1970 Chrysler Valiant VG Coupe
|Engine||In-line 6-cylinder, 245-cid|
Chrysler's VG Valiant range was launched in 1970, the second and final facelift of the popular VE/VF model. The new VG heralded an important milestone in the history of Chrysler's local arm, namely the arrival of the first Australian Hemi engine, replacing the existing slant six. The 245-cid engine was available in three levels of tune, the single barrel developing 165 horsepower, the twin barrel 185 horsepower while the potent Pacer, which came with a four barrel carbie, had 190 horsepower on tap. Already synonymous with Chrysler products in the US, the Hemi motor derived its name from the use of hemispherical cylinder head chambers. The Hemi 245 motor was, without question, the most advanced engine produced in Australia at the time, the oversquare design incorporating hydraulic tappets and a seven bearing crankshaft with hydraulic valve lifters.

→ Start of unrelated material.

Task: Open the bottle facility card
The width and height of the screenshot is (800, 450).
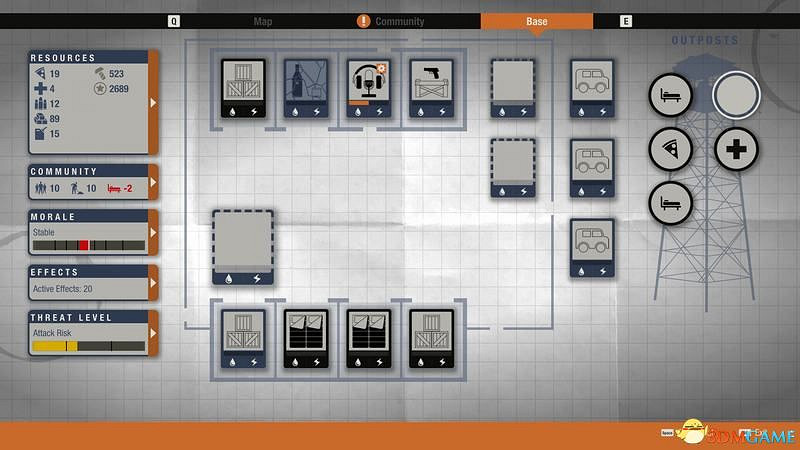Action: click(x=305, y=87)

The Hemi motor was both appreciably lighter and more powerful than the slant six it replaced and went a long way to restoring the performance advantage enjoyed by earlier Valiants over the contemporary Holdens and Fords, earning plaudits from the motoring press. The VG's styling was largely carried over from the previous model, although Chrysler updated the design with square headlamps and a new grille, along with minor changes to the rear end. There was a healthy spread of models on offer, including the entry-level four-door sedan, more upmarket Regal, longer wheelbase VIP, hardtop coupe, Safari station wagon and sporty Pacer complete with unique decals. By the time production switched to the all-new VH in 1971, some 46,374 VGs had been made in total but the total number of hardtops was much lower and the dwindling number of survivors have become desirable collector's items in recent years.